▶ [Reading passage]
— START —

North Focals 2.0, promised this year, aren't happening.


A wave of smart glasses are being developed by a variety of manufacturers in the coming years, and Google just acquired one of them. North, a Canadian company that launched a pair of almost normal-looking smart glasses in 2019 and demoed an early version of its next pair to me behind closed doors in Las Vegas in January, has been acquired by Google. The news was first reported by 9to5Google, and was confirmed by Google Tuesday, as well as on North's Focals website.

"North's technical expertise will help as we continue to invest in our hardware efforts and ambient computing future," Google's head of hardware, Rick Osterloh, says in Google's statement on the acquisition.

This also means that the smart glasses I tried briefly at this year's CES aren't being released. "We are winding down Focals 1.0 and we will not be shipping Focals 2.0, but we hope you will continue the journey with us as we start this next chapter," North's website states. 


Me trying on North Focals at the company's optical shop in Brooklyn, early 2019.

Scott Stein/CNET

The first-gen North Focals glasses won't work after July 31, but North is issuing refunds to people who bought the smart glasses, the company announced in an email.

The original Focals used a retinal projection to float small images in the air that disappeared when you looked away, but the company's second set of glasses used a larger display via a waveguide that stayed visible continuously. The glasses, which I was fitted for in one of the company's now-closed optical shop boutiques in Brooklyn, were unique because they had a smart ring to control them.

North, previously Thalmic Labs, has also done work on neuromuscular input devices. The company's previous product was a motion-gesture armband, Myo. The Google acquisition could be as much about inputs as it is about smartglass technology. North was also working on ways to develop prescription smart glasses, something that next-generation smart eyewear could use.

— END —

Write out the part of the North acquisition article above word for word, starting at "North, previously Thalmic" and ending at "eyewear could use.". The items that come next are separate material with no connection to the article about Google buying North.

▶ [Excerpted data]

— START —

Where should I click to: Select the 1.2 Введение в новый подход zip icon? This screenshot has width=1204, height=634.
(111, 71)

— END —
— START —

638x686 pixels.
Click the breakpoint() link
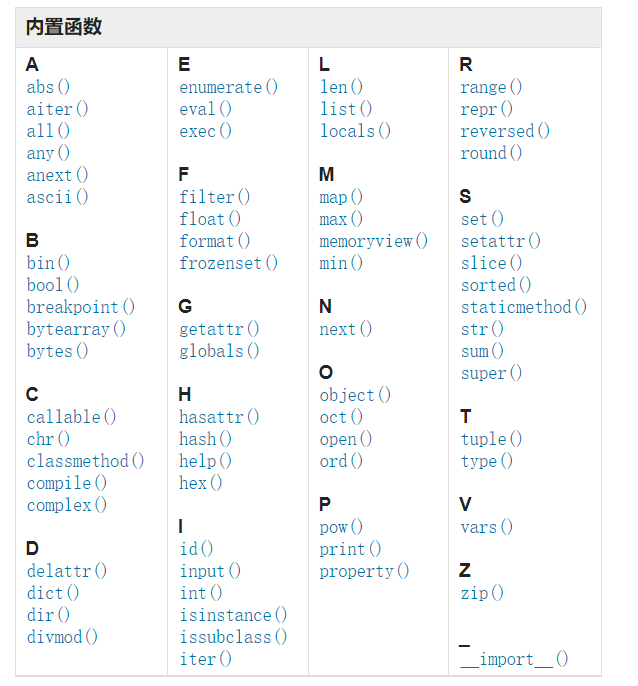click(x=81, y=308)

— END —

▶ [Answer below]
North, previously Thalmic Labs, has also done work on neuromuscular input devices. The company's previous product was a motion-gesture armband, Myo. The Google acquisition could be as much about inputs as it is about smartglass technology. North was also working on ways to develop prescription smart glasses, something that next-generation smart eyewear could use.